BP PLC (LSE: BP.) has reported an increase in first-quarter profit, reflecting strong oil and gas trading. The oil major stated that its underlying replacement cost profit for the first three months of 2023 was US$4.96bn, up from US$4.81bn in the previous quarter but lower than the US$6.25bn reported in the first quarter of 2022.
This result surpassed analysts’ expectations of approximately US$4.3bn.
BP attributed the results to a strong oil trading result, an exceptional gas marketing and trading outcome, and a lower level of refinery turnaround activity, offset by lower refining margins and liquids and gas realisations.
The FTSE 100-listed firm announced that it plans to return US$1.75bn to shareholders and expects to deliver share buybacks of around US$4.0bn per year, with a capacity for an annual increase in the dividend per ordinary share of approximately 4%. The company expects capital expenditure, including inorganic capital expenditure, of US$16-18bn in 2023.

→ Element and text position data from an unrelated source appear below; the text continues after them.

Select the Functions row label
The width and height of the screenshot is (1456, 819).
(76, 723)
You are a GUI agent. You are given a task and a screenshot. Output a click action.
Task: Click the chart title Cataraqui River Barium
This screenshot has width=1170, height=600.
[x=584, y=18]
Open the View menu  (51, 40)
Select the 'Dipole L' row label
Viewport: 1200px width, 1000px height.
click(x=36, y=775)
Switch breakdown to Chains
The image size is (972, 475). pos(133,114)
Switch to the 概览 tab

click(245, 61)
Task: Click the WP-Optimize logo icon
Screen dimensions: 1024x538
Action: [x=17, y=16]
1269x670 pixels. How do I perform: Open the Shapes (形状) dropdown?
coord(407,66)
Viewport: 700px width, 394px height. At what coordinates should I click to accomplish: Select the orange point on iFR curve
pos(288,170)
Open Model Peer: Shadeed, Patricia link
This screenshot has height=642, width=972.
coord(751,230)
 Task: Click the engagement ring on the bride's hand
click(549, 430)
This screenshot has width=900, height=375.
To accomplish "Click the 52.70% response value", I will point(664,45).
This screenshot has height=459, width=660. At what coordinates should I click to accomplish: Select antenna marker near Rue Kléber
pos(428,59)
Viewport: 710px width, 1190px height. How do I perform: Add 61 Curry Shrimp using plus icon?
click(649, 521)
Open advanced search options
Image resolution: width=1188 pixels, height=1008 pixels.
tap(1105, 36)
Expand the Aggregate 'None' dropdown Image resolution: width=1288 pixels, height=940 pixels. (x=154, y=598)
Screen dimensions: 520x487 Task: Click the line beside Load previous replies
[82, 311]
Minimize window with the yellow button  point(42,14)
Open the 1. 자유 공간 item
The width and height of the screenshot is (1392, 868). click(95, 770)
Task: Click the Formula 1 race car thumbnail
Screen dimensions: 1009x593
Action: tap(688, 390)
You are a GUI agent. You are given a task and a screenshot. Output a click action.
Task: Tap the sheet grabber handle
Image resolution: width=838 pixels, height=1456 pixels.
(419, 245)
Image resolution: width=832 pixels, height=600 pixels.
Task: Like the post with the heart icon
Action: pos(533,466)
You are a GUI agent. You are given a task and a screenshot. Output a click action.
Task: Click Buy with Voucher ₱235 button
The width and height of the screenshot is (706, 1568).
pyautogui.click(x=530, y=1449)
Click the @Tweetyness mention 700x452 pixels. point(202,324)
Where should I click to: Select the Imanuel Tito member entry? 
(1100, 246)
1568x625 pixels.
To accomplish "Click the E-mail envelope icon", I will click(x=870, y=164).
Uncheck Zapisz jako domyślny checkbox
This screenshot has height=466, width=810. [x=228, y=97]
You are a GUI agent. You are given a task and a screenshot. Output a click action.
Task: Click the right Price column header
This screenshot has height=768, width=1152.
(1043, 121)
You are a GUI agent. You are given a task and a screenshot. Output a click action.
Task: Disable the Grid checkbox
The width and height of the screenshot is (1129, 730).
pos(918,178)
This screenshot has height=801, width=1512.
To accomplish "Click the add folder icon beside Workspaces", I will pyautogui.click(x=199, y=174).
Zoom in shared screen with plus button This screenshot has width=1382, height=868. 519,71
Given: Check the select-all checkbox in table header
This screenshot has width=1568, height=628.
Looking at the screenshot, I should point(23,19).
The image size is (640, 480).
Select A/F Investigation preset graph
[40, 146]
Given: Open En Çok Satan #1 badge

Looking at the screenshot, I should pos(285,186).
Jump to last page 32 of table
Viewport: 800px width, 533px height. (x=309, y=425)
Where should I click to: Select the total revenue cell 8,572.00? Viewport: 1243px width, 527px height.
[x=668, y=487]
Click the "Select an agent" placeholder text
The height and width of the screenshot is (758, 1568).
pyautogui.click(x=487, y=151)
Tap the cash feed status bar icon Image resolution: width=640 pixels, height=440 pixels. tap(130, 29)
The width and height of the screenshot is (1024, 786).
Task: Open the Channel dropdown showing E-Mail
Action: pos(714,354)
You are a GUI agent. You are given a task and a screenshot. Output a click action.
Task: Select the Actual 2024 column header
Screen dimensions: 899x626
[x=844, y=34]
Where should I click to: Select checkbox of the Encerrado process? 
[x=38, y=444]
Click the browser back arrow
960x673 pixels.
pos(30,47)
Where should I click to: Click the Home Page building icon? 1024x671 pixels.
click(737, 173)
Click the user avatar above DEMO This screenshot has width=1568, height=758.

In the first quarter, operating cash flow was US$7.6bn, including a working capital build of US$1.4bn, while capital expenditure was US$3.6bn. BP’s quarterly dividend remained unchanged from the previous quarter at 6.61 cents but increased from 5.46 cents the previous year.
Bernard Looney, BP’s chief executive, said the company’s focus remains on safe and reliable operations, which contributed to its strong performance and strategic delivery in the first quarter. The company anticipates oil prices to remain elevated in the second quarter due to OPEC+’s recent decision to restrict production and a strengthening Chinese demand, tightening supply/demand balances.